A questão da formação ao longo da vida torna-se
crucial. Há 20-30 anos, considerava-se que as competências técnicas eram
válidas por 30 anos. Portanto, tínhamos bagagem para quase toda a nossa vida
profissional. Hoje consideramos que, em média, uma habilidade técnica tem
validade de 2 anos. Em breve serão 8 meses. Um estudo realizado em Singapura
estimou que, para atender às necessidades futuras, uma pessoa precisaria
dedicar 120 dias por ano à formação. A formação ao longo da vida, integrada na
vida cotidiana, de forma contínua, através da autoaprendizagem, torna-se assim
uma necessidade absoluta.
• Reformar
imediatamente a educação na França
Estas mudanças atuais e futuras no mundo do
trabalho devem ser acompanhadas por uma reforma educativa. O nível geral na
França está diminuindo. Estamos em 25º lugar na Europa dos 27. Nesta área,
Muriel Pénicaud sugere inspirar-se na Finlândia. “Eles levaram a neurociência a
sério. Aprender através de gestos e brincadeiras até por volta dos 7 anos.
Então, até essa idade, os mais novos estão no jardim de infância, por assim
dizer.

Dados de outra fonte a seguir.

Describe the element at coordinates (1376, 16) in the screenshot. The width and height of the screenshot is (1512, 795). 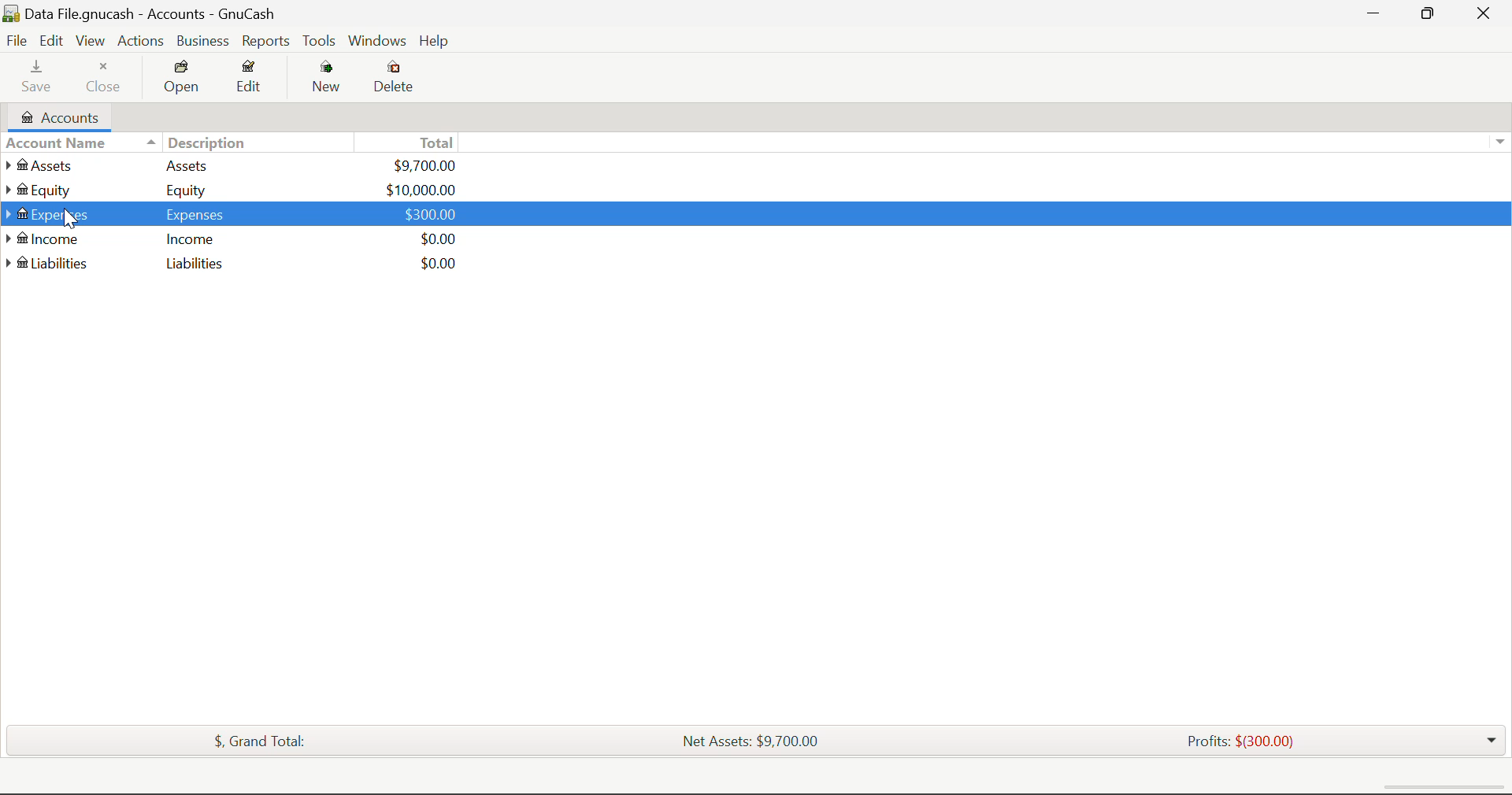
I see `Restore Down` at that location.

É um pouco como a escola Montessori. Eles aprendem o desenvolvimento das
relações sociais, emoções e criatividade. Eles cozinham, cuidam do jardim,
interagem com os animais, descobrem a música. Tudo está aberto e então as
crianças começam a estruturar seu aprendizado por volta dos 7-8 anos”.
A curiosidade e diferentes formas de inteligência
são assim incentivadas. Não se deve tentar enquadrar as crianças em moldes
desde tenra idade, como é o caso na França. Então, à medida que crescemos,
teremos que levar em conta a IA. Ela já existe, por isso não devemos agir como
se não existisse.
“Estamos vendo coisas interessantes surgirem, como
a “pedagogia invertida”. Sobre um novo assunto ou conceito, antes de abordar a
questão atual, as crianças devem ter assistido no ChatGPT ou em outro lugar
tudo o que há para saber sobre o assunto. Devem ter uma síntese um tanto
simplificada. Mas este não é o ponto de chegada, é o ponto de partida. É agora
que começamos a discutir em sala de aula. Primeiro, temos certeza de que as
fontes são boas? Concordamos com o assunto? Que outras perguntas devemos nos fazer?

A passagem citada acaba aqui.